15

2 0 0
                                    

Sabah zıkkım alarmının zır zır sesiyle uyandım. Allah'ın cezası susmuyordu. Kalktım ve alarmımı kapattım. Saat 06.13 olmuştu. Banyoya gittim ve duş alıp dişlerimi fırçaladım. Odama geldim ve üzerimi giyinmeye başladım. Altıma siyah bol bir kot pantolon üstüme de kahverengi bir crop giymiştim. Uff taş gibi olmuştum. Alaz kılıklının dibi düşecekti. Lan tövbe tövbe onun niye dibi düşüyordu? Hemen engelledim saçma düşüncelerimi.

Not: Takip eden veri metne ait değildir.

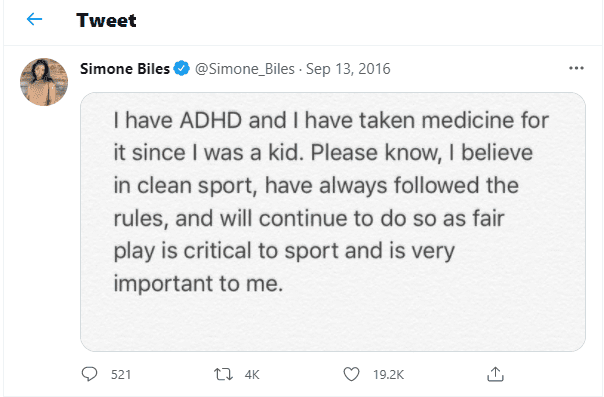Like the tweet with the heart icon
Viewport: 604px width, 397px height.
[x=351, y=374]
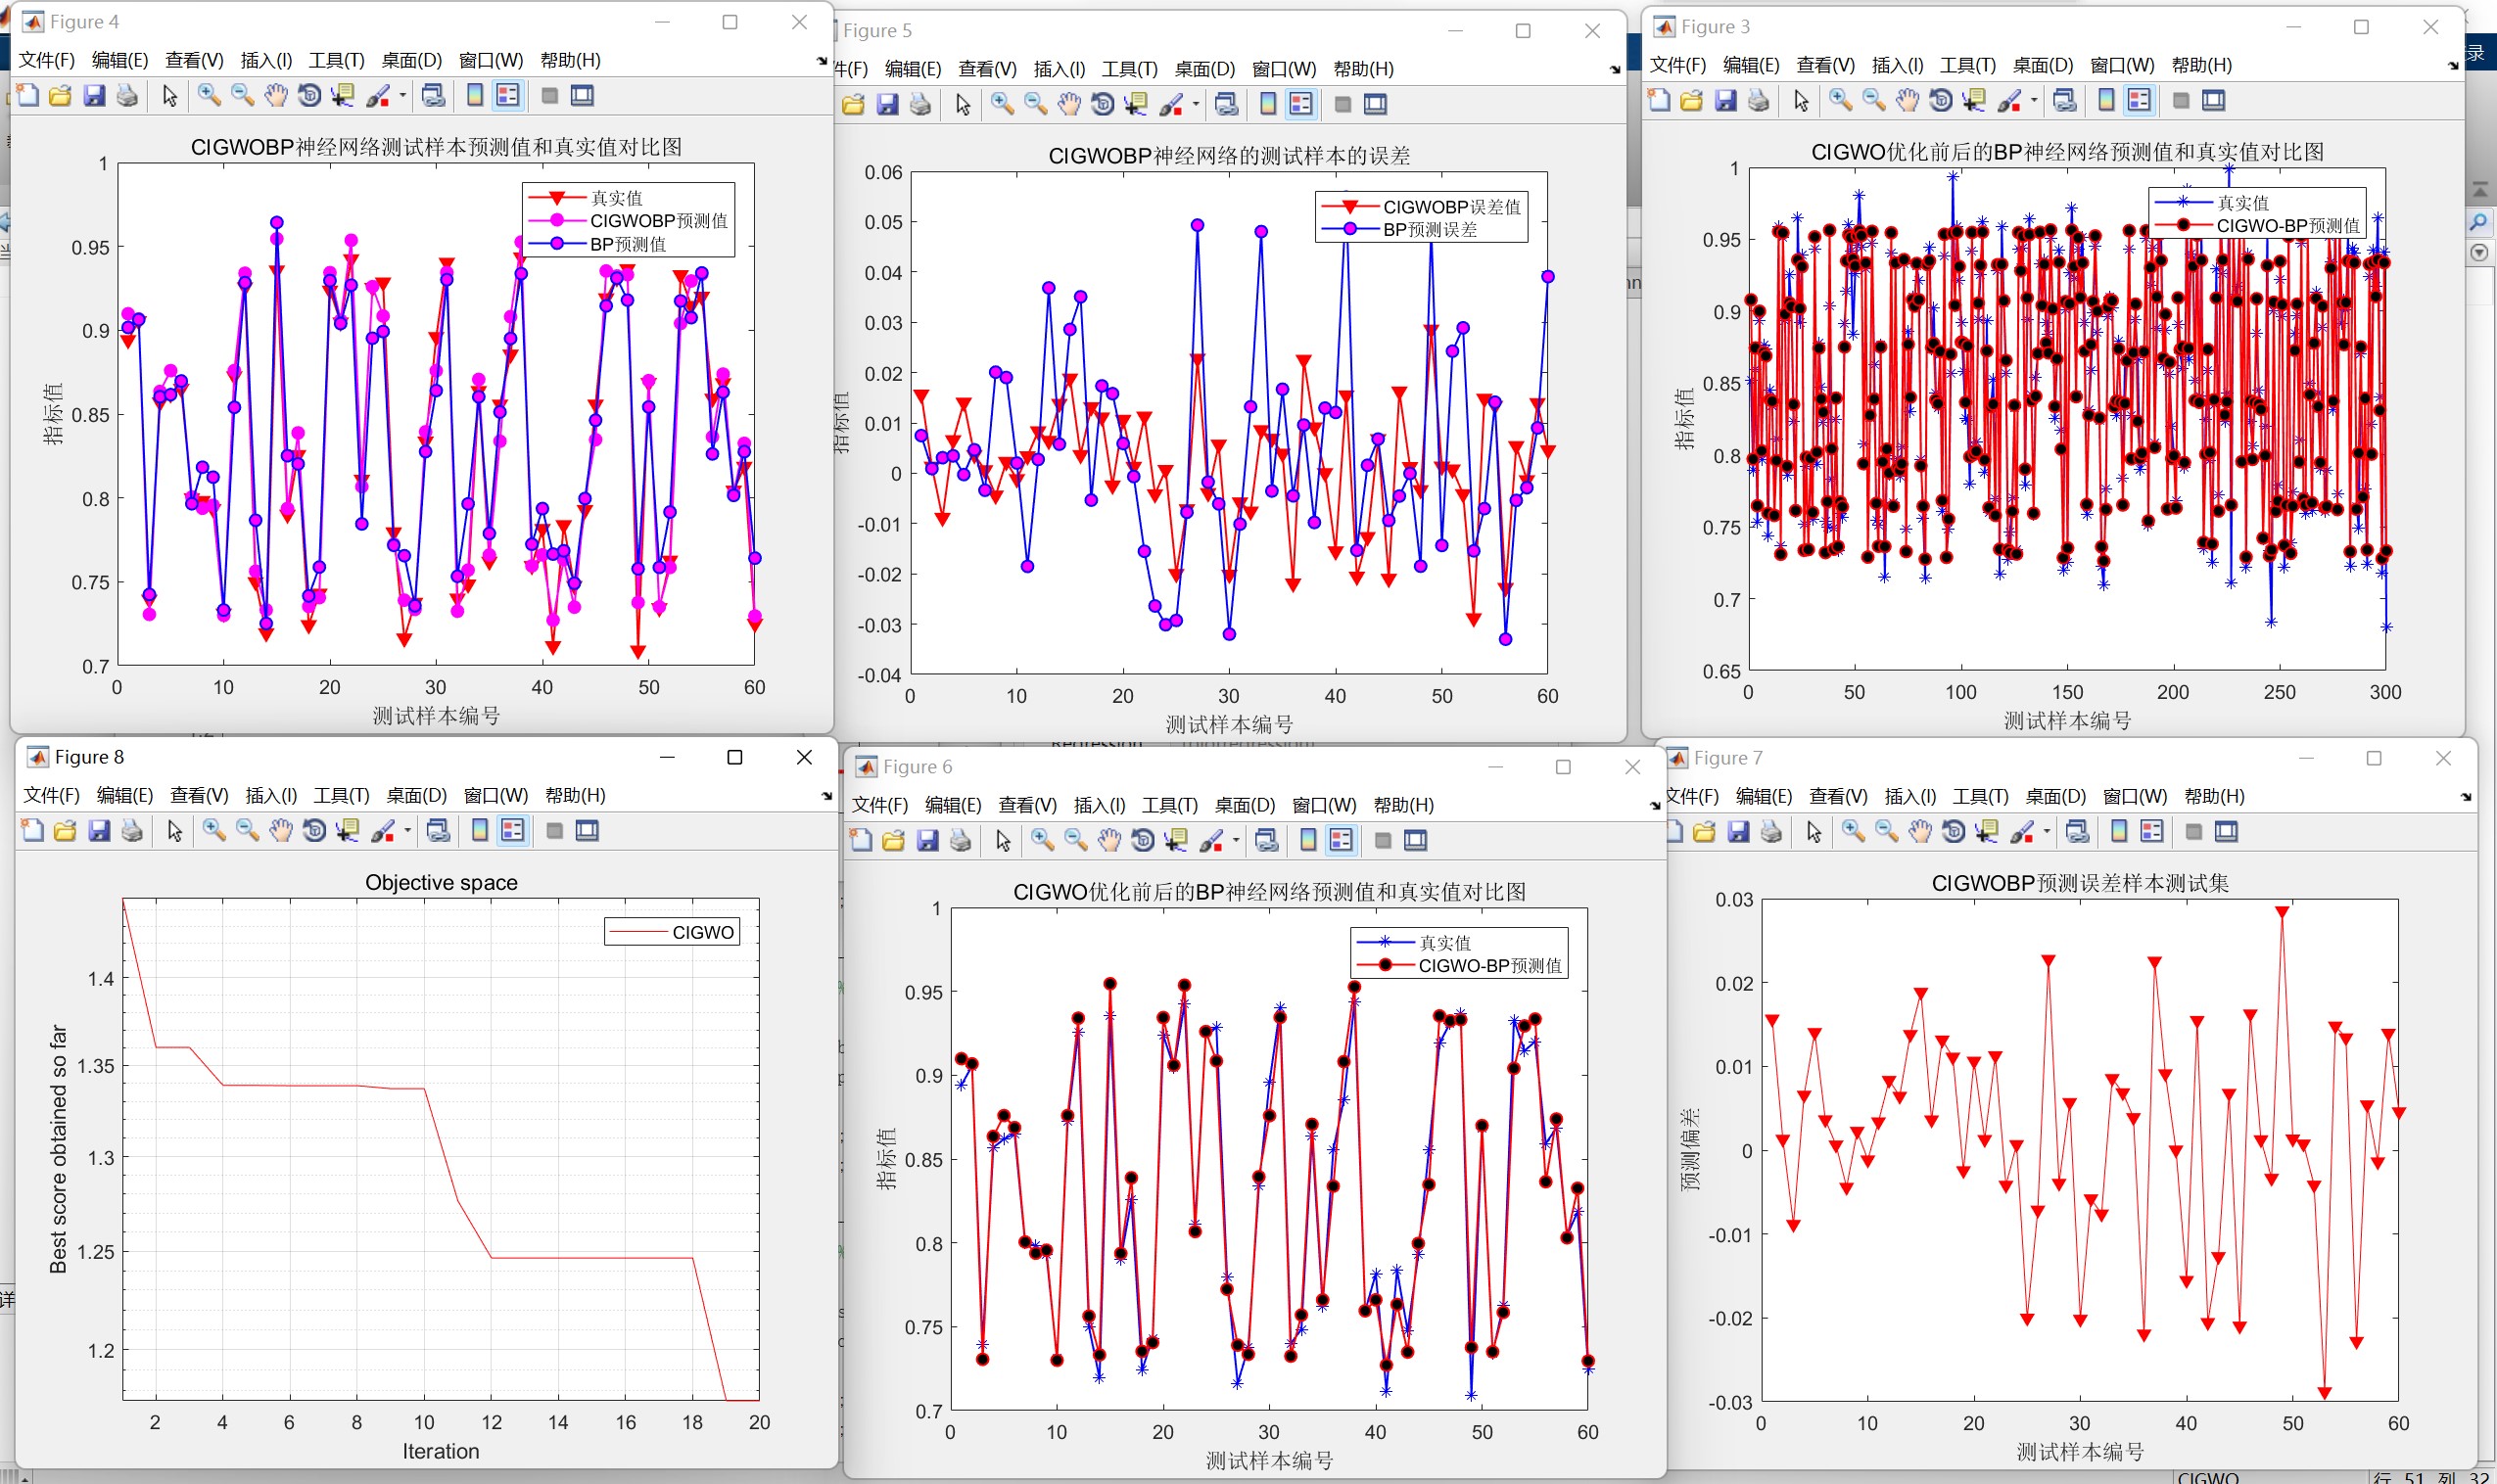The width and height of the screenshot is (2497, 1484).
Task: Click Hide Plot Tools button in Figure 6
Action: tap(1383, 841)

Arabanın anahtarını ve evin anahtarını alıp dışarı çıktım. Zehra evde yoktu. Muhtemelen karakoldaydı ama bu kadar uzun sürmemeliydi nöbeti kesin bir bokluk vardı. Neyse karakola gidince öğrenirim.

Yarım saat sonra karakola gelmiştim. İçeri girdim ve kendime odama gitmeden önce Zehra'nın odasına gittim. Kapıdan zart diye girdim. Çünkü Zehra'nın odası benim de odam yani. Kapıyı mı çalacaktım bir de?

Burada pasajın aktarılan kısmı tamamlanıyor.